Fixing this was an improvement but the problem remained. We continued to investigate and a few days later we found that there had been a subtle change to the Pligg template. Pligg is a system that many bookmarking sites use and many of our sites are Pligg sites so this affected many of them. What was strange was that the problem was not an all or nothing change – it simply made failure rates worse. Usually, if a site changes its template (such as Tagza right now), the submissions immediately stop working until we are able to engineer our code to match the new site template.
However we went through all of our Pligg sites, and checked if any of them required changes which many did and this began to improve success rates some more but still not enough.
At this point we realised that there was an underlying issue in the submission engine which affected a large number of sites but not all of them. This does not make it easy to track down the problem – usually a global issue affects all sites and not just a subset! What we have discovered now is that if there is a site which is slow, the poor performance seems to be exacerbated by running submissions through our engine. This is due to the fact that we run huge numbers of submissions simultaneously and also because we use proxies.
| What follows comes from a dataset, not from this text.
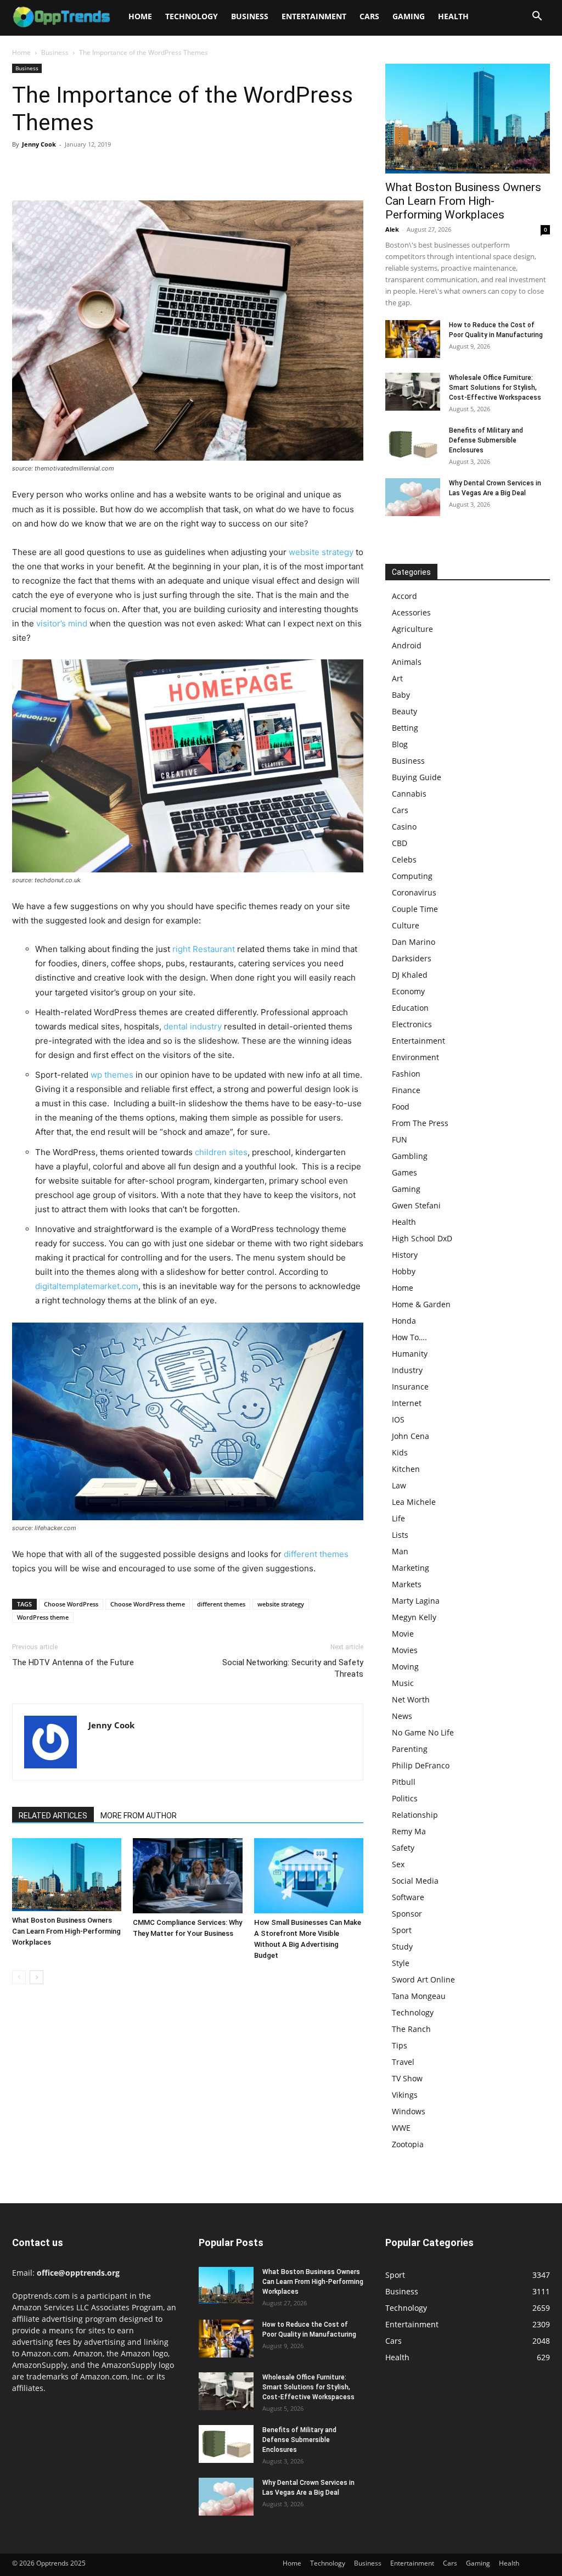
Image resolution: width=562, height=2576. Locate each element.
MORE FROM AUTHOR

So the sites that are always fast go through very quickly and remain problem-free but those that are slow, run even slower through our engine and as a result do not perform as well as we would like. We know we can never achieve 100% success rate (though there are a few sites that do!), but we aim for 90% overall.
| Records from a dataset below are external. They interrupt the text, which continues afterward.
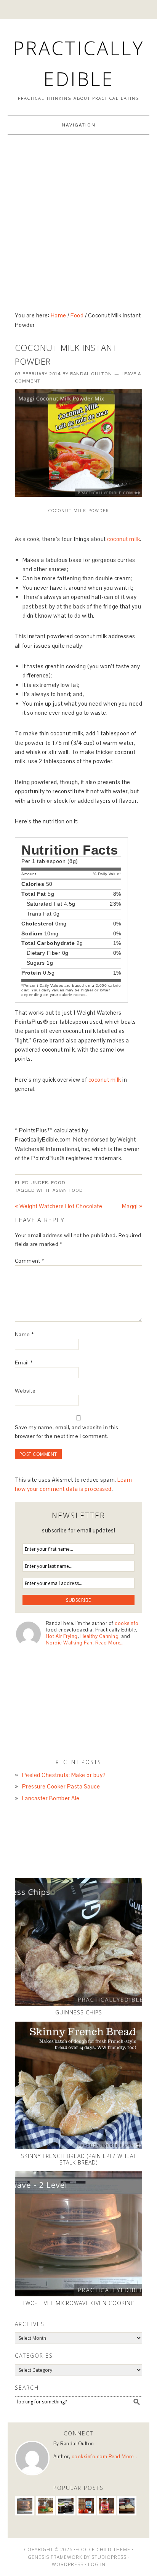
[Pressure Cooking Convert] (65, 2506)
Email (24, 1362)
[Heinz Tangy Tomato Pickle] (106, 2506)
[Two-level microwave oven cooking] (79, 2233)
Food (58, 1183)
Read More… (109, 1642)
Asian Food (68, 1190)
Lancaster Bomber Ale (51, 1798)
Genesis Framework (55, 2557)
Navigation (79, 125)
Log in (97, 2564)
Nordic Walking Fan (69, 1642)
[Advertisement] (78, 220)
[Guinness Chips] (79, 1942)
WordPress (67, 2564)
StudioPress (109, 2557)
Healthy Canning (99, 1636)
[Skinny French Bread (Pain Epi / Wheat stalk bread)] (79, 2085)
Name (24, 1334)
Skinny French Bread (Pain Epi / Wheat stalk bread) (78, 2159)
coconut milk (123, 539)
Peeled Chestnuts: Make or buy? (64, 1775)
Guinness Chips (78, 2012)
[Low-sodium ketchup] (86, 2506)
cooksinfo (127, 1623)
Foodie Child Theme (102, 2549)
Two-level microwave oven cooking (78, 2303)
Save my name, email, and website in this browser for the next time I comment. (67, 1431)
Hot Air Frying (62, 1636)
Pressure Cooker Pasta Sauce (61, 1786)
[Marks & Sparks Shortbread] (127, 2506)
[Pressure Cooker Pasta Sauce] (45, 2506)
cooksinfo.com (89, 2456)
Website (25, 1390)
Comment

So now we’re looking at engine performance. We made a tweak last night which has helped but it is not scalable which means that if we suddenly doubled the number of submissions we performed, this tweak would not continue to provide the benefit that it is now. We have a number of other strategies that we plan to explore over the coming weeks. Each one has to be tested in isolation and over a period of days and of course has to be easily revertible if it causes problems.